The World Health Organization has called for special attention to long-term care facilities, which have recorded a disproportionately high number of deaths due to COVID-19.

In many countries, more than 40 percent of coronavirus-related deaths have been linked to long-term care facilities, and up to 80 percent in some high-income countries, according to the WHO.

"We must all learn to live with the virus, and to take the steps necessary to live our lives, while protecting ourselves and others-especially those at highest risk of COVID-19," WHO Director-General Tedros Adhanom Ghebreyesus told a virtual news conference from Geneva on Thursday.

He noted the vulnerability of older people, especially those living in long-term care facilities.
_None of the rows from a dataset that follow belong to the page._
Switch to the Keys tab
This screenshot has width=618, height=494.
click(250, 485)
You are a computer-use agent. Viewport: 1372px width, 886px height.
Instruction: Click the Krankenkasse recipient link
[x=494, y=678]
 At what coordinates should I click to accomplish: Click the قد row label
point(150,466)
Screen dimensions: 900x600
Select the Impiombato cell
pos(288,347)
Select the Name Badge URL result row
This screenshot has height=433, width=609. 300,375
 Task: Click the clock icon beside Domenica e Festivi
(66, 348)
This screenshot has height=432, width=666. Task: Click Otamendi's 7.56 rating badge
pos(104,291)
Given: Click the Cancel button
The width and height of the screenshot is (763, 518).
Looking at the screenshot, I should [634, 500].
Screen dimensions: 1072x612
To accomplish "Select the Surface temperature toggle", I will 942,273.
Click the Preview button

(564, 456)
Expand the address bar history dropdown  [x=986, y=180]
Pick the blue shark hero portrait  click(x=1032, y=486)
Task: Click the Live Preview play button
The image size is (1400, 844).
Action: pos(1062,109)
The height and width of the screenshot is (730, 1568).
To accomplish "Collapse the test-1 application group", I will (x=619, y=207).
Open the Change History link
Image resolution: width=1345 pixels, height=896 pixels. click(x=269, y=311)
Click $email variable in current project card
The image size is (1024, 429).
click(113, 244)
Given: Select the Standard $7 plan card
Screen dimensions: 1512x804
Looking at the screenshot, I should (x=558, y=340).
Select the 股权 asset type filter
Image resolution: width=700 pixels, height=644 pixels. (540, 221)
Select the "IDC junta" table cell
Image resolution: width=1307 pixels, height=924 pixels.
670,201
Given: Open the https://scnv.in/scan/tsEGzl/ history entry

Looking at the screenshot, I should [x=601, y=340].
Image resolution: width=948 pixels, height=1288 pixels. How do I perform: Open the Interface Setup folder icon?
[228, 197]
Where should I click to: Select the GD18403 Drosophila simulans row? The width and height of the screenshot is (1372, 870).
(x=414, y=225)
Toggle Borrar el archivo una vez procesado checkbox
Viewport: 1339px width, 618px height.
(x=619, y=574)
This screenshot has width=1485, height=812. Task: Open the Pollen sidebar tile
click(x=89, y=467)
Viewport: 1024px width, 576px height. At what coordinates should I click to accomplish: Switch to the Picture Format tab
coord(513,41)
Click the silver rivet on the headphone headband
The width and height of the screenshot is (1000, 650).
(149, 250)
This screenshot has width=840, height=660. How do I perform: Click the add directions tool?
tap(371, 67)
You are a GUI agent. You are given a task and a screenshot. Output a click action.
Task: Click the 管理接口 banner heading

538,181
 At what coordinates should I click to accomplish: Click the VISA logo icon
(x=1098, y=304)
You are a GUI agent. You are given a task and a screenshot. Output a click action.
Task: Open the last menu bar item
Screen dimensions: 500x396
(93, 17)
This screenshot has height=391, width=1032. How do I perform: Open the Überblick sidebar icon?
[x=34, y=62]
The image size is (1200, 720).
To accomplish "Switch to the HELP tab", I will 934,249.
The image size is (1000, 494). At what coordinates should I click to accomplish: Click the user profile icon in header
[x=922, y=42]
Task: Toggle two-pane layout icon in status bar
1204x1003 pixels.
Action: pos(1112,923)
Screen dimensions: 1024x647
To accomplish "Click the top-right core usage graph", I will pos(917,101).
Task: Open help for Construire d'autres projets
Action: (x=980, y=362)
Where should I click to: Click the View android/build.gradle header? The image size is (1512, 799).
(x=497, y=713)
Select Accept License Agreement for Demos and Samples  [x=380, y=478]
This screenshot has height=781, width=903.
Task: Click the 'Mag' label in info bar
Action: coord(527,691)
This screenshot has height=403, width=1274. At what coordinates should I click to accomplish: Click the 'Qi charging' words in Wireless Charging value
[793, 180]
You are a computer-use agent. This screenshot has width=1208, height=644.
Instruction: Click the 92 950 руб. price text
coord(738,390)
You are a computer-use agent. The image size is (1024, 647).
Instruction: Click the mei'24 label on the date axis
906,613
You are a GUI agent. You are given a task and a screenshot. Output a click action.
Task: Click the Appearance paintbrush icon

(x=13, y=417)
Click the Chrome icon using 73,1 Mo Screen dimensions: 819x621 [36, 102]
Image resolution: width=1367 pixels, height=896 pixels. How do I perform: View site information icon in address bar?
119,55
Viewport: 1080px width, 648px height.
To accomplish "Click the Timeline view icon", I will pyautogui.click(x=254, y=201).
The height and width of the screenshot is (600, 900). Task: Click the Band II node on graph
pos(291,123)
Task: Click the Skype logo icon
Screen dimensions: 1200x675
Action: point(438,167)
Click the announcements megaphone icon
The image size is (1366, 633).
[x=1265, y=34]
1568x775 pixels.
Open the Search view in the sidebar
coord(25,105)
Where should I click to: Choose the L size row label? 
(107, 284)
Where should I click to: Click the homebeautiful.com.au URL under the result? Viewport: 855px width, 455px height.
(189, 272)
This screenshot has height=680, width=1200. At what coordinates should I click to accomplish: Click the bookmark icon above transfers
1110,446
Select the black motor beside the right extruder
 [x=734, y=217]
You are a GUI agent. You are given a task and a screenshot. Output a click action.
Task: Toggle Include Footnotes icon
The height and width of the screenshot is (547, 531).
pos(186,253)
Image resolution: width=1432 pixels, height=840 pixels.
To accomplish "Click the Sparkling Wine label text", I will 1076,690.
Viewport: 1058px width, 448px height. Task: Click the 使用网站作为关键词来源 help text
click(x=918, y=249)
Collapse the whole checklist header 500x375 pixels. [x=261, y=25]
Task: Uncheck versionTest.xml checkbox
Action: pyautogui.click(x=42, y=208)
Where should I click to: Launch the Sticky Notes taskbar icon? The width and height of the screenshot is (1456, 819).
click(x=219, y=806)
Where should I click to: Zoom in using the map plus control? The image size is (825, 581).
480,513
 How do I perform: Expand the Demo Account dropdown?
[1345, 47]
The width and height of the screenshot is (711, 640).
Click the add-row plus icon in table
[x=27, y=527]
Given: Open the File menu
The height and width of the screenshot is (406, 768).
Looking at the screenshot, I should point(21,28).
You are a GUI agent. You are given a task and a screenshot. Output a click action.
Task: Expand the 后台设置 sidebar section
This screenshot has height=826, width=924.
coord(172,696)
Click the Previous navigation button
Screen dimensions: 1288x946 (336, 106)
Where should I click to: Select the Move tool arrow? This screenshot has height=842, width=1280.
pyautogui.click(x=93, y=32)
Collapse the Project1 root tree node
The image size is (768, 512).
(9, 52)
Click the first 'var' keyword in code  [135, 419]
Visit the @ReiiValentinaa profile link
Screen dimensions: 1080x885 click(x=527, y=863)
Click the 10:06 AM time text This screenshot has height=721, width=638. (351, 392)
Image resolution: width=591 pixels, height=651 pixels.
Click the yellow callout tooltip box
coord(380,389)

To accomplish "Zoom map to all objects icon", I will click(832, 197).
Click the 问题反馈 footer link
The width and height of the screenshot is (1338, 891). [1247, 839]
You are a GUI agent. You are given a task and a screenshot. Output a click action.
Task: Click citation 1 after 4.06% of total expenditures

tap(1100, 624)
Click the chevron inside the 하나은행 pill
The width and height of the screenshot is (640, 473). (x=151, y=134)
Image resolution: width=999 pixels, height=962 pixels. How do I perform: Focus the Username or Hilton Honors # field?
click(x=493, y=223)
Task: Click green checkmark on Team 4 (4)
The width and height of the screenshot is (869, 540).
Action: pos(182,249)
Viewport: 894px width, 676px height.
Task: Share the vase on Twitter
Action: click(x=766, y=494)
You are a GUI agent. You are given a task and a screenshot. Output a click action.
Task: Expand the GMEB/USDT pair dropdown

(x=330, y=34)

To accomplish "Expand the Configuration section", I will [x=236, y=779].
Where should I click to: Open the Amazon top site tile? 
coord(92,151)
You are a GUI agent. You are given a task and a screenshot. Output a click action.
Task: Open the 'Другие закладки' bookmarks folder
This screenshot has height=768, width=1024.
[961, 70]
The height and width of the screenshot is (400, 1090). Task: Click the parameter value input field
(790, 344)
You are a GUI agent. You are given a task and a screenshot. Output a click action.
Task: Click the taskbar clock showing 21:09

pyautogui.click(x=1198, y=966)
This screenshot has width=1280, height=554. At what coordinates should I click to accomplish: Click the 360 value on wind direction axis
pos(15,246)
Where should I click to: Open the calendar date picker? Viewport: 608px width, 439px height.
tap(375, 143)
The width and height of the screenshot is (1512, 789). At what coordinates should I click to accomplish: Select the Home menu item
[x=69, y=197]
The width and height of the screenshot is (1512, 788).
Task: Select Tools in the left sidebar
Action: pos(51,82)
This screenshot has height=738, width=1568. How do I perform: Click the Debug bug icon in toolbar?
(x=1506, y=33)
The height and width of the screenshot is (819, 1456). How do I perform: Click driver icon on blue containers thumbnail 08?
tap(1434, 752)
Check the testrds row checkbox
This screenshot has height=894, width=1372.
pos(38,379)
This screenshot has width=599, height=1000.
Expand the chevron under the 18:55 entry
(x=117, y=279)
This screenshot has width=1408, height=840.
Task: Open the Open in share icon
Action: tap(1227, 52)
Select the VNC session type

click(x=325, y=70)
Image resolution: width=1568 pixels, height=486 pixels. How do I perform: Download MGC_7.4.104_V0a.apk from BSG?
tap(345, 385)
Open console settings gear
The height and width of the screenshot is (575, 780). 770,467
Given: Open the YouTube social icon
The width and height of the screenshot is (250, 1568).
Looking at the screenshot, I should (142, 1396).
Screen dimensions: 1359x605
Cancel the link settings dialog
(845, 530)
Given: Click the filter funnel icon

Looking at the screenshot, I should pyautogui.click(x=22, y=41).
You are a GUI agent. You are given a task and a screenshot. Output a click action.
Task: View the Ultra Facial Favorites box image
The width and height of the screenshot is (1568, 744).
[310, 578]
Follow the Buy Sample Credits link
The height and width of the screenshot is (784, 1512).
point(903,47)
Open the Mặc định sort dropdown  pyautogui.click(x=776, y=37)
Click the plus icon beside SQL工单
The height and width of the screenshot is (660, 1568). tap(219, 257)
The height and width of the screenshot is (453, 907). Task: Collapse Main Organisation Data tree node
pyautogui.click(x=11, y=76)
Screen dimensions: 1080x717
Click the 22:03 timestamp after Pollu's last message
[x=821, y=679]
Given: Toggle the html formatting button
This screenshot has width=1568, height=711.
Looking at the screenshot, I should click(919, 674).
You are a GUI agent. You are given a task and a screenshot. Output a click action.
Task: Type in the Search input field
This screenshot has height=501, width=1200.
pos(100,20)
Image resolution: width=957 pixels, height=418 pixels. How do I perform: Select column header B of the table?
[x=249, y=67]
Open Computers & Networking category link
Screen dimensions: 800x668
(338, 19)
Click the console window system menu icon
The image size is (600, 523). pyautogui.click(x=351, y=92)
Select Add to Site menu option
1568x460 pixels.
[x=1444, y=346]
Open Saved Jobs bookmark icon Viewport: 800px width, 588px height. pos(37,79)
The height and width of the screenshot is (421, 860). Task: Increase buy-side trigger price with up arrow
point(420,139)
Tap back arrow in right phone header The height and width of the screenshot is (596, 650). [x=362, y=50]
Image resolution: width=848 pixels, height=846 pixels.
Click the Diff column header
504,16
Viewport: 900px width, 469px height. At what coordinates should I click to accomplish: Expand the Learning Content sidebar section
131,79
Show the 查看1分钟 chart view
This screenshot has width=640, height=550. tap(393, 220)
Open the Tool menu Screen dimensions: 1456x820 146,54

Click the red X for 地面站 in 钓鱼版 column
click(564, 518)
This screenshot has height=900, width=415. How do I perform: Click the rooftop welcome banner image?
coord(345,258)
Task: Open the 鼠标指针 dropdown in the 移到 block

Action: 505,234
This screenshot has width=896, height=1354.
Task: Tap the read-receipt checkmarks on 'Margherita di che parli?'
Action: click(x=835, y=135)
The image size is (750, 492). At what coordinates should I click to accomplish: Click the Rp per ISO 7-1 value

The WHO released a policy brief last week on preventing and managing COVID-19 in long-term care facilities. It lists key actions that must be taken by policymakers and national and local authorities to protect older people.

Thursday marks six months since the WHO declared the novel coronavirus a public health emergency of international concern, the highest level of alarm under international regulations.

The New York Times reported that by July 23, 59,000 deaths and 335,000 cases were detected in US long-term care facilities, accounting for 42 percent of the total deaths and 8 percent of the cases.

The virus has claimed more than 150,000 lives in the US, by far the highest death toll in the world, with more than half a million fatalities around the globe.

There were 72,238 new infections officially recorded in the US on Thursday, meaning the country has seen nearly 4.5 million infections since the beginning of the pandemic.

In Europe, countries such as Belgium, France, Ireland, Norway and Spain saw more than half of their COVID-19 deaths coming from long-term care facilities, according to the European Center for Disease Prevention and Control.

Tedros warned that young people are at risk, too."One of the challenges we face is convincing younger people of this risk," he said, adding that evidence suggests that spikes of cases in some countries are being driven in part by younger people letting down their guard during the northern hemisphere summer.

"Young people can be infected; young people can die; and young people can transmit the virus to others," Tedros said.